En el corazón de Nihombashi, donde nació la gran urbe japonesa, el Mandarin Oriental propone una inmersión sensorial entre arte, tradición y una cocina galardonada.

No todos los viajes se quedan grabados en la memoria por su opulencia; algunos lo hacen por el alma de un lugar, por la manera en que conectan el presente con la historia o por los sabores que condensan la identidad de un país entero en un solo bocado.

Así es la experiencia en el Mandarin Oriental Tokio, un refugio elevado en el eje vital de Nihombashi (el barrio donde nació esta gran metrópolis nipona) que ofrece más que una estancia de lujo: una inmersión en la historia viva del País del Sol Naciente, en la esencia de su cultura y en una de las propuestas gastronómicas más refinadas de Japón.

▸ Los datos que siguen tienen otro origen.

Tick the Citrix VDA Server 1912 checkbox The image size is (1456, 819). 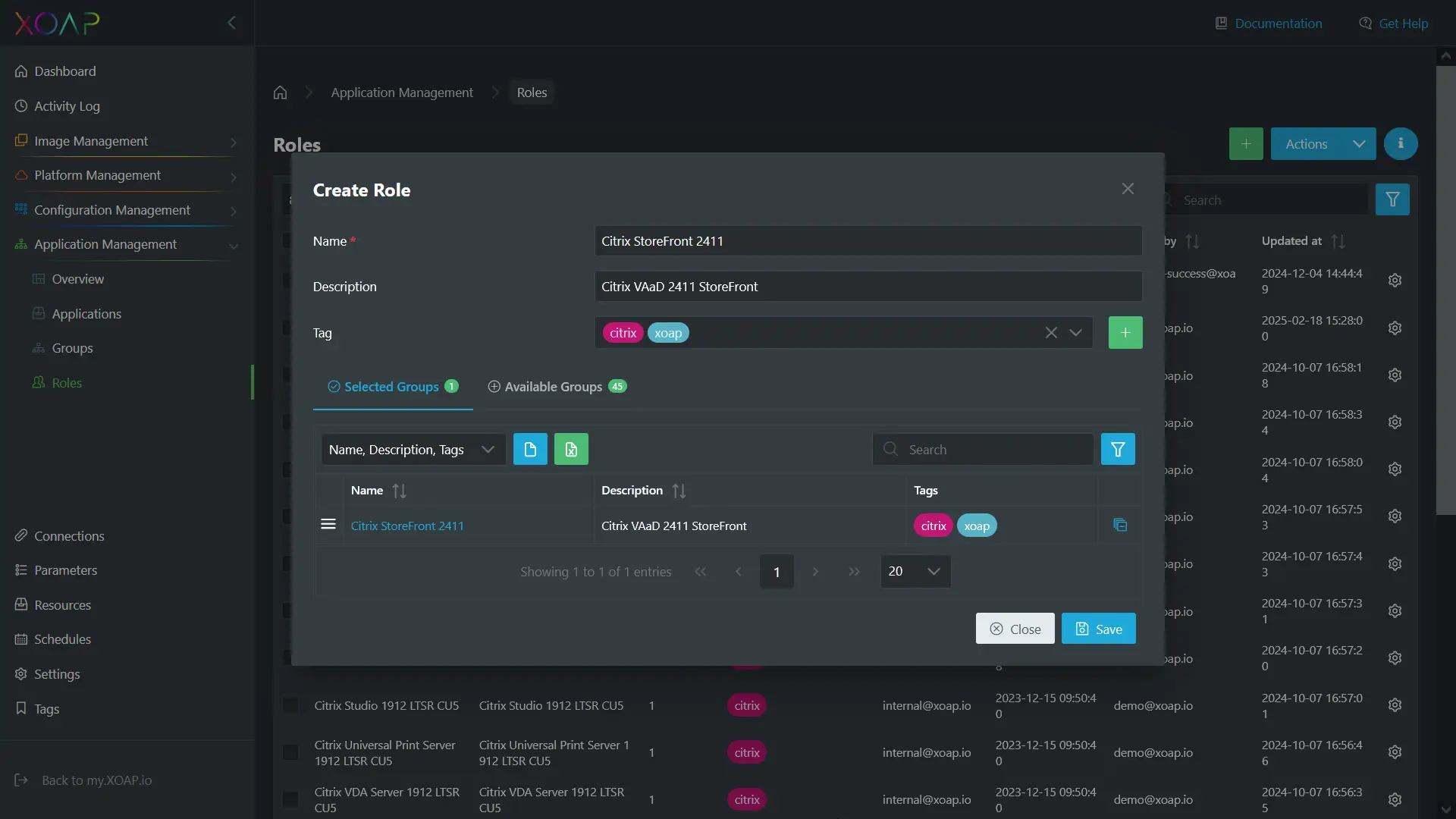pos(290,800)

Desde su apertura en 2005, este hotel se ha consolidado como un referente de sofisticación, alojado en la moderna Nihombashi Mitsui Tower, justo al lado del icónico edificio Mitsui, una joya arquitectónica del Japón moderno.

Tokio
Foto: Mandarin Oriental

Hospedarse aquí es descubrir la ciudad desde las alturas. Las vistas panorámicas de la bahía de Tokio, la Tokyo Skytree y, si la suerte acompaña, el monte Fuji en el horizonte, son apenas el inicio.

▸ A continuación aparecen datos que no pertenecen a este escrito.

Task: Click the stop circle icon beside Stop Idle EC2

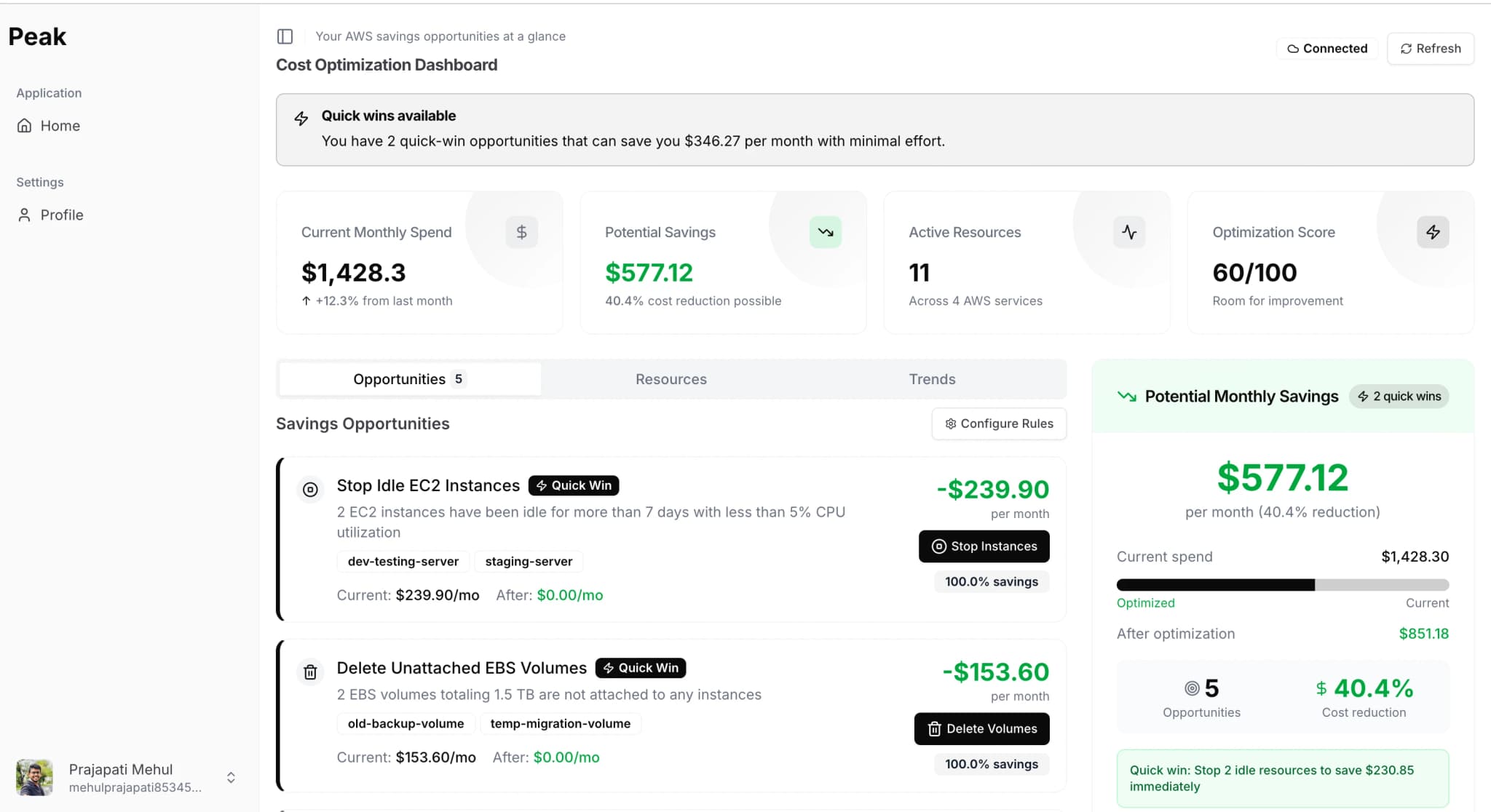Action: coord(310,490)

Las 157 habitaciones y 22 suites han sido concebidas con una estética contemporánea que rinde homenaje a la armonía japonesa entre la madera y el agua. La célebre diseñadora textil Reiko Sudo imprimió su sensibilidad en cada rincón, logrando un equilibrio entre sobriedad y calidez.

Pero si algo convierte al Mandarin Oriental Tokyo en un destino imperdible es su propuesta gastronómica. En el nivel más alto del hotel se encuentra Sushi Shin by Miyakawa, una extensión del restaurante con tres estrellas Michelin en Hokkaido. El chef Masaaki Miyakawa despliega su arte sobre una barra de ciprés de 350 años, mientras prepara sushi Edomae con ingredientes seleccionados cada mañana en el mercado de Toyosu.

Mandarin Oriental
Foto: Mandarin Oriental

El Mandarin Bar, diseñado por Ryu Kosaka, ofrece cocteles inspirados en la historia de Nihombashi y una atmósfera envolvente con jazz en vivo que marca el ritmo de las noches tokioítas.

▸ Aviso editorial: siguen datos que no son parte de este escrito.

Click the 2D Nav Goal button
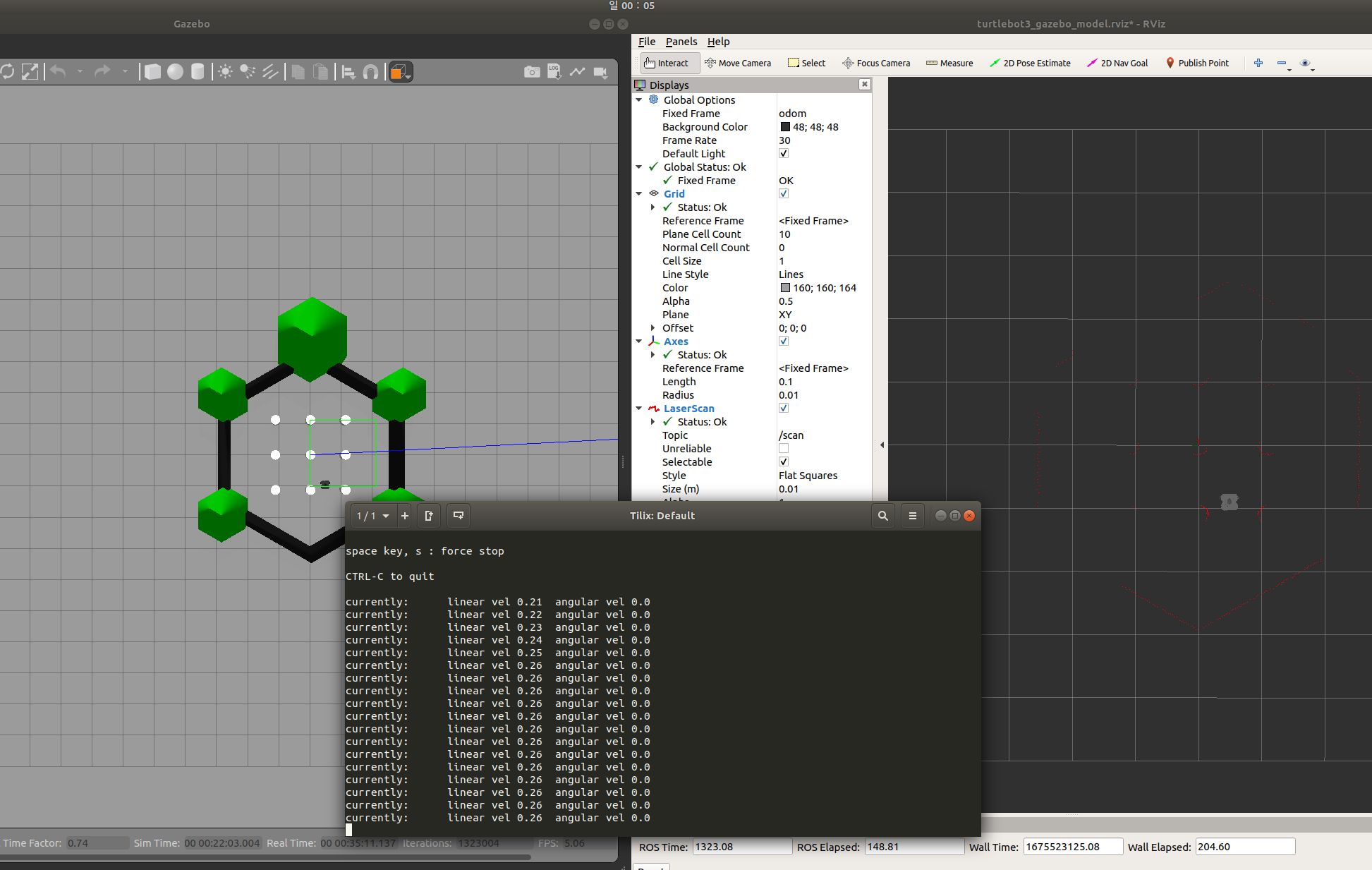Screen dimensions: 1372x870 coord(1117,63)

Y, para los verdaderos amantes del vino, The Cellar es un secreto bien guardado: una cava oculta a la que se accede por una escalera en espiral, con etiquetas seleccionadas por el mejor sommelier de Japón, Akihiko Nosaka. En el Mandarin Oriental, Tokyo, la hospitalidad se vive con los cinco sentidos. Un santuario de lujo suspendido entre los rascacielos de una ciudad vibrante que nunca olvida su pasado. Ideal para quienes buscan lo mejor de la capital nipona sin renunciar al arte del buen vivir.